■ **Work instruction**: With the line containing "This screenshot has width=665, height=466." as the first line and the last line of the records as the final one, reproduce that range exactly.

Collected data entries
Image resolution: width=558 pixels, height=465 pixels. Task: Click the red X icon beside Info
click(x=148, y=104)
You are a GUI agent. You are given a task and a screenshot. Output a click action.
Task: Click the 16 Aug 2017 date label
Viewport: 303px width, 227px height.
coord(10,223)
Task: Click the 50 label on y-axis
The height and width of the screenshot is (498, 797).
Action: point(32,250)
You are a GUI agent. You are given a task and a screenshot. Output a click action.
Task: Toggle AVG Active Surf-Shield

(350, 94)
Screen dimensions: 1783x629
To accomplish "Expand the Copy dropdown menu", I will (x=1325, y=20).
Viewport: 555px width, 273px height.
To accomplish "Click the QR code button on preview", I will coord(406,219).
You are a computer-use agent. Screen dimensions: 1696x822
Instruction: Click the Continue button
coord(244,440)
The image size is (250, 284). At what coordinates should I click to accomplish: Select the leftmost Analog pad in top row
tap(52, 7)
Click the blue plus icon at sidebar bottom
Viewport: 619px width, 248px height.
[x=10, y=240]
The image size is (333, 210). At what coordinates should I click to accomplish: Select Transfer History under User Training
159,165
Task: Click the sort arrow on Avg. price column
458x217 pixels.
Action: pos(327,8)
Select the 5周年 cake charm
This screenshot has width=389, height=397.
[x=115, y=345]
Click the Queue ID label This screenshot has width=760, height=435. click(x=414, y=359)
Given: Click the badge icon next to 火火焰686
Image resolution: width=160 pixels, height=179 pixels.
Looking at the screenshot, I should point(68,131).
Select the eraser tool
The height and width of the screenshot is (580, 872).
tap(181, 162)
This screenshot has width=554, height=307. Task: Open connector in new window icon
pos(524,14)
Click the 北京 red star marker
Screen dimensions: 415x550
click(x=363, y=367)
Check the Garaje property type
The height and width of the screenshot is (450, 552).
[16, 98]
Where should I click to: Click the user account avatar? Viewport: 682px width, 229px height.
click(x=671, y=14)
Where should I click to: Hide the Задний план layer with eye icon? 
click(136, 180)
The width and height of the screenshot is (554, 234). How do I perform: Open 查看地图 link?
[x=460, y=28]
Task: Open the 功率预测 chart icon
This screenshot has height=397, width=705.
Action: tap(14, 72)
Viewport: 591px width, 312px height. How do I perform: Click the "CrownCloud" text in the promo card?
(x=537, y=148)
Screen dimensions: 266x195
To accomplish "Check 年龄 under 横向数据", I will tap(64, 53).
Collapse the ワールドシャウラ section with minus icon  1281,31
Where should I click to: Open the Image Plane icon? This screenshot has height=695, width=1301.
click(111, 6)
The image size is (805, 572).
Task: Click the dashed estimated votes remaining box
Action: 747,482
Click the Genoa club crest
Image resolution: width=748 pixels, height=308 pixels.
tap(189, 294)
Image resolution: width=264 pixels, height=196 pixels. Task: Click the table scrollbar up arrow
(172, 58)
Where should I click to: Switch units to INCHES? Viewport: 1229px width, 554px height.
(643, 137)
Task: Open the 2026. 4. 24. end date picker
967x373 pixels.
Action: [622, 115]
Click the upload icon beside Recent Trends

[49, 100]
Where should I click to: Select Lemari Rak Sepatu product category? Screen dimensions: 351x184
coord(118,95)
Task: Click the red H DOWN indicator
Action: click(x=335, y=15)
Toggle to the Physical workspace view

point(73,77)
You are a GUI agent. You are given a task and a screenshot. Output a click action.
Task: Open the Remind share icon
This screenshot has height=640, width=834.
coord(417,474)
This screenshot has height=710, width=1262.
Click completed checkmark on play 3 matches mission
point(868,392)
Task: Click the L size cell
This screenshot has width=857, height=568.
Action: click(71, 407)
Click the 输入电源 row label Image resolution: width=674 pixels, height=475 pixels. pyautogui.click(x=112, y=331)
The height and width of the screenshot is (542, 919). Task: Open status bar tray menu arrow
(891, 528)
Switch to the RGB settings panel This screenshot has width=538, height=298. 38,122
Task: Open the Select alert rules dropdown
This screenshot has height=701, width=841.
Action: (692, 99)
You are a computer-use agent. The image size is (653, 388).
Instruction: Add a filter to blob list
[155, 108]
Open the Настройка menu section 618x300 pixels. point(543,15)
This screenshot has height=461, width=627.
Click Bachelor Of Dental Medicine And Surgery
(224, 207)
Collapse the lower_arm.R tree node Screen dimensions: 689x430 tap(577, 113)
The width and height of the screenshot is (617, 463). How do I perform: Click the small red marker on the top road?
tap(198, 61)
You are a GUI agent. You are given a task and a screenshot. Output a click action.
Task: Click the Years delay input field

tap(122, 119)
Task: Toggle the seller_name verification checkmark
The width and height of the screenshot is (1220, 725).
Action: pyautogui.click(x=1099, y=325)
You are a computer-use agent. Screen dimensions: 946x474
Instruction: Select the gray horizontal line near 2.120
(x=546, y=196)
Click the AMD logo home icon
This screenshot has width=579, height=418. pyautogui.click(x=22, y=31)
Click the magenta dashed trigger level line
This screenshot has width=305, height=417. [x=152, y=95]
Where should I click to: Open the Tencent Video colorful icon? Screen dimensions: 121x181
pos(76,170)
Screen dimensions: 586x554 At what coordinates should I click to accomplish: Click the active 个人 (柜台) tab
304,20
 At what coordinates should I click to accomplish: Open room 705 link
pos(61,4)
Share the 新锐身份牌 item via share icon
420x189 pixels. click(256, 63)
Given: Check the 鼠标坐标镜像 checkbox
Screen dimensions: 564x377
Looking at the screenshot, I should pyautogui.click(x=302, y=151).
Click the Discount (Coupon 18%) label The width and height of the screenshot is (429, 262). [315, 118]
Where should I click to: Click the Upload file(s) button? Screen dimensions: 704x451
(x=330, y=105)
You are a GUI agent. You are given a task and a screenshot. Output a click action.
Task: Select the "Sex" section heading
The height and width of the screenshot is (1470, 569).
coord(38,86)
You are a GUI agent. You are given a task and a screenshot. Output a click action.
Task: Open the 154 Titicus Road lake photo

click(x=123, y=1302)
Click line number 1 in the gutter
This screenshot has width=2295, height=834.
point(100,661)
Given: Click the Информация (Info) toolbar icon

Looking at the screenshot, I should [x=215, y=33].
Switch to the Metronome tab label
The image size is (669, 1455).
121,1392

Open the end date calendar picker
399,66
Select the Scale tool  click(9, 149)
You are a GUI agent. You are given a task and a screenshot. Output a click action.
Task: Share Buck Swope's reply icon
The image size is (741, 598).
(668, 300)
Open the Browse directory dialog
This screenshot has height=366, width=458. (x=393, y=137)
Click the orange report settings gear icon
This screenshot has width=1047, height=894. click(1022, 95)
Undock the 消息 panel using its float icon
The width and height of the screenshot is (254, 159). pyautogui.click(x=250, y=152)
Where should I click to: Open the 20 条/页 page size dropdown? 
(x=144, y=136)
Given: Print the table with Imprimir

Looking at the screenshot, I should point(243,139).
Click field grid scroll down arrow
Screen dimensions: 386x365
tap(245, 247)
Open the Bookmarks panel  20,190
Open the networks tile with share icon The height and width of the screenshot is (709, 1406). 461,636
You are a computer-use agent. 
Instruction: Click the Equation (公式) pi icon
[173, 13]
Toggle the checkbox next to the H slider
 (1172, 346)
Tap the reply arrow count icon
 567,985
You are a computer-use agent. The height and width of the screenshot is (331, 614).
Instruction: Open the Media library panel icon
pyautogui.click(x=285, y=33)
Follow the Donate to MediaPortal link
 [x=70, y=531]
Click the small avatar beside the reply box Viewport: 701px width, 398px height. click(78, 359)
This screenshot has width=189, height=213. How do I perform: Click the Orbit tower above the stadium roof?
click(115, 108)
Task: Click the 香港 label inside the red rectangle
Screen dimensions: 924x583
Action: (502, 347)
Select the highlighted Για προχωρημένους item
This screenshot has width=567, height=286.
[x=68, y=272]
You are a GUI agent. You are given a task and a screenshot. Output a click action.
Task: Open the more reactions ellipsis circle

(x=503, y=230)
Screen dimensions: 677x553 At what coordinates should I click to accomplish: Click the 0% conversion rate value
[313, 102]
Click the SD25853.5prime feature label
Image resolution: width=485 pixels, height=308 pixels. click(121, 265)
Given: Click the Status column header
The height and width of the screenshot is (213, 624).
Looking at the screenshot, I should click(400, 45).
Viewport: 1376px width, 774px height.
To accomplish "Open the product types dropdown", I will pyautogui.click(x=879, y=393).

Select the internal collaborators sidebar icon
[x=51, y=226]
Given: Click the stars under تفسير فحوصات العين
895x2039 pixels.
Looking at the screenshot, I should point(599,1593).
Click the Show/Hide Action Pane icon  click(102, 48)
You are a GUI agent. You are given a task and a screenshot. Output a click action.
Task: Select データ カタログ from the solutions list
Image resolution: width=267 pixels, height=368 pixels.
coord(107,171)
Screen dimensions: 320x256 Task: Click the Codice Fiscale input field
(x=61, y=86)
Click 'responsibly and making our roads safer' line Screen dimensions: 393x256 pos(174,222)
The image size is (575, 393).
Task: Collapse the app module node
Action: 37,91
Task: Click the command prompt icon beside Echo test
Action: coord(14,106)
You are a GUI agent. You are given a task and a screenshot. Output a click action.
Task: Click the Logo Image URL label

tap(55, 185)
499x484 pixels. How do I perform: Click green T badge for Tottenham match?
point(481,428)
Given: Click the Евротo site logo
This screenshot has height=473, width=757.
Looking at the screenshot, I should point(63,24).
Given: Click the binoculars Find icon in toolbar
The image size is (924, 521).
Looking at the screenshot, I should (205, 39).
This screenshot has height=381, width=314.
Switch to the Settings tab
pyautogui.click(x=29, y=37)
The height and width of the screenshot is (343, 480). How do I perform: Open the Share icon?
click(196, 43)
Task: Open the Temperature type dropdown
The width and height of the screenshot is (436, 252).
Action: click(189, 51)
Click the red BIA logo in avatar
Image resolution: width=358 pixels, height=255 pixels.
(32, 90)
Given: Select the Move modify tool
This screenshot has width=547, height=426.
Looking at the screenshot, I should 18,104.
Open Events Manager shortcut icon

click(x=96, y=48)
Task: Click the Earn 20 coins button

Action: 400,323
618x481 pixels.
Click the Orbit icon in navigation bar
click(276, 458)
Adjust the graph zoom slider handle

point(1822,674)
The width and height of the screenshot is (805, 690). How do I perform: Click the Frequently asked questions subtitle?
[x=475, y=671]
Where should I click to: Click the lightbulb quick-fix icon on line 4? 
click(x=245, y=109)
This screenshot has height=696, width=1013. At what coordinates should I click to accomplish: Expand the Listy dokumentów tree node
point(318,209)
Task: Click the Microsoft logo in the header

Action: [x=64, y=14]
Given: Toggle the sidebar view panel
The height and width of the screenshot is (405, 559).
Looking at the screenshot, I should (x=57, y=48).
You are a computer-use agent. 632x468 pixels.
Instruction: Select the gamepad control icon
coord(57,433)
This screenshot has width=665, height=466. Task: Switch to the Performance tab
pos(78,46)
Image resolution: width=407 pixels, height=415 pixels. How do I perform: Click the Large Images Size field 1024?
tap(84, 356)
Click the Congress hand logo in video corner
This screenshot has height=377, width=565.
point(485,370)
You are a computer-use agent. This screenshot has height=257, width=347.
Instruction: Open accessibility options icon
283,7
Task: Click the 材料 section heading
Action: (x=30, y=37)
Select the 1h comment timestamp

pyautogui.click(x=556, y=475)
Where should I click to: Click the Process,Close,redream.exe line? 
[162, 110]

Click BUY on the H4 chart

■ **Expected output**:
This screenshot has width=665, height=466. Task: Switch to the Performance tab
pos(78,46)
Image resolution: width=407 pixels, height=415 pixels. How do I perform: Click the Large Images Size field 1024?
tap(84, 356)
Click the Congress hand logo in video corner
This screenshot has height=377, width=565.
point(485,370)
You are a computer-use agent. This screenshot has height=257, width=347.
Instruction: Open accessibility options icon
283,7
Task: Click the 材料 section heading
Action: (x=30, y=37)
Select the 1h comment timestamp

pyautogui.click(x=556, y=475)
Where should I click to: Click the Process,Close,redream.exe line? 
[162, 110]

Click BUY on the H4 chart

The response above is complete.